Climax
  • Climax is that point near the end of your story whereupon everything you’ve been building toward comes together at last in an EXPLOSION of activity.

    A good novel consists of four primary components, all of which interact in a symbiotic way. Those elements are plot, character, theme, and style.

    (The recapitulation of theme-and-plot combined is what I call The Situation.)

    Of those four components, the first three are primarily concerned with subject-matter, and the last — style, which is the most complex component of all — is concerned with presentation.

    Presentation is The How of art.

    At root, all artworks consist of two basic elements: subject and style — i.e. the what and the how.

    There’s what you present (a love affair, a battle, a contest, a sunset) and there’s how you present it (clearly, dryly, concisely, sprawlingly, strangely, beautifully).

    The Who are your characters. They’re part of The What.

    All these elements are brought together by the climax.

    Climax is a sub-division of plot, and it marks the beginning of the end of your story. Climax is culmination. It is resolution.

    A good resolution will invariably leave the reader feeling satisfied.

    Climax is the point at which your characters and their conflicts are resolved.

    Remember this: the greater the struggle, the better the plot, the more satisfying the resolution.

    The climax of Raiders of the Lost Ark is when the Ark of the Covenant is finally opened. That is an example of a climax that delivers very well.

    The climax of Star Wars, which is also a satisfying climax, is when Luke Skywalker destroys the Death Star.

    A good climax resolves all conflicts that the writer has developed throughout the course of the story. When Chekov gave his famous advice — “Never hang a shotgun on the wall in the first act if you don’t intend for it to go off in the third” — he was speaking partly of climax, and here he spoke well.

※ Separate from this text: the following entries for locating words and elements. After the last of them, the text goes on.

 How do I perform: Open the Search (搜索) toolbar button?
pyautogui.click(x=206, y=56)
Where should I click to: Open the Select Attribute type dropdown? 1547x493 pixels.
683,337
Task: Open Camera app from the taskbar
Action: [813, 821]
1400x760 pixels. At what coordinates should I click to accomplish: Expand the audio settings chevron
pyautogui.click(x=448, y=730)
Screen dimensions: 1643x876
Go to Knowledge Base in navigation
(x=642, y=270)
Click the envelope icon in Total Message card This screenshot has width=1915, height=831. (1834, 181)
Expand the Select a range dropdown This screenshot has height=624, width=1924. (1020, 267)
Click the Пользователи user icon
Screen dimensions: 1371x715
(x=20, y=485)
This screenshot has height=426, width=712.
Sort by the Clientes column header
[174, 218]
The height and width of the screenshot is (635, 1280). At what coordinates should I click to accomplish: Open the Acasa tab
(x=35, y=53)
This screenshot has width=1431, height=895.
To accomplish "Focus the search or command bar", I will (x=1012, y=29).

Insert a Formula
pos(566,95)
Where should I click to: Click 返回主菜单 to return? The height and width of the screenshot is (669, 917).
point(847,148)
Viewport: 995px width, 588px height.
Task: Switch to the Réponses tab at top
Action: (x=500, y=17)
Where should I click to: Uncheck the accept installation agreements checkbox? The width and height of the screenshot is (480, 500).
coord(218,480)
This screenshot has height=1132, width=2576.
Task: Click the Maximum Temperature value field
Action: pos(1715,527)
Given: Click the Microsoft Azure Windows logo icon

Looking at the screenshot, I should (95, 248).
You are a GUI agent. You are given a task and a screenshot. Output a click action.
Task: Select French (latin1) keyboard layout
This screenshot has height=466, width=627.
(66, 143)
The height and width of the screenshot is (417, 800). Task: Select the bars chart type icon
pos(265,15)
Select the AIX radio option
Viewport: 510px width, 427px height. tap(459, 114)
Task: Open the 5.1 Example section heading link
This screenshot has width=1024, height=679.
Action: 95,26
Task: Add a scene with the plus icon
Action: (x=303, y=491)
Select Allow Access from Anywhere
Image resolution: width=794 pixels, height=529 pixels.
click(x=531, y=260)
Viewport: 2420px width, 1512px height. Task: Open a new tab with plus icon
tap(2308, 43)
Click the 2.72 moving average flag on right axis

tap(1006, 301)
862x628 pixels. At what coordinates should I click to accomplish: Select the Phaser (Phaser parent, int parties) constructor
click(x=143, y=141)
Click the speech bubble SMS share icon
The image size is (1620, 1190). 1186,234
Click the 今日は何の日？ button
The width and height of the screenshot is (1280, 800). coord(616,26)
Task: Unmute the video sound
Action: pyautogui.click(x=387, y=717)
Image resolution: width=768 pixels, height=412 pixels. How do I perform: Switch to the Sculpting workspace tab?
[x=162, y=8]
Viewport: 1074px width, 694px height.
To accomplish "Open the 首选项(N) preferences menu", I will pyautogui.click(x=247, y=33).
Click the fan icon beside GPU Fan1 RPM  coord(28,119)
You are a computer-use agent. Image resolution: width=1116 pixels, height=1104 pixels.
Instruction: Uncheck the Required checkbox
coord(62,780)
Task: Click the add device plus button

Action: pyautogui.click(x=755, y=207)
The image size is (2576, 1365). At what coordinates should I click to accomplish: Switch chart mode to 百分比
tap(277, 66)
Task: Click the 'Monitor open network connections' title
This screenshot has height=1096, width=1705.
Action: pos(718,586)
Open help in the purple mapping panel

    A poorly constructed climax is one that does not resolve the conflicts. David Lynch’s movie Fire Walk With Me is an example of this.

    Anticlimax is a minor or inconsequential event after the climax that doesn’t flow naturally from the climax and thus has no logical necessity to the plot. Anticlimax is a flaw: it is bad writing. For example, if in the first Rocky movie, Rocky Balboa and Apollo Creed had begun haggling over their purse after the fight (which is the climax, and a very good one at that) this would be an example of anticlimax.

    (Sidenote: the term anticlimax has developed a secondary meaning: when the climax or punchline doesn’t deliver or isn’t satisfying — usually because the means by which it’s done are painfully trivial.)

    Often I’m asked how best to go about the business of novel writing. It’s a difficult question to answer, in part because there’s so much that goes into the process, but one of the most useful pieces of advice I’ve discovered is this:

    When you’re building a plot, come up with your climax first. If you can construct a climax that brings all your characters and their conflicts together, you can in essence write backwards from that point. (By that I don’t necessarily mean you write chronologically backwards, although I have known writers who do exactly that.)

    The reason I think this is so useful is that if you have a solid climax, you’ll always be dramatically safe. You’ll still make errors along the way — if, that is, you’re anything like me (heaven help you) — but if your climax is sound, those errors can easily be fixed in the revision process, and your story will live.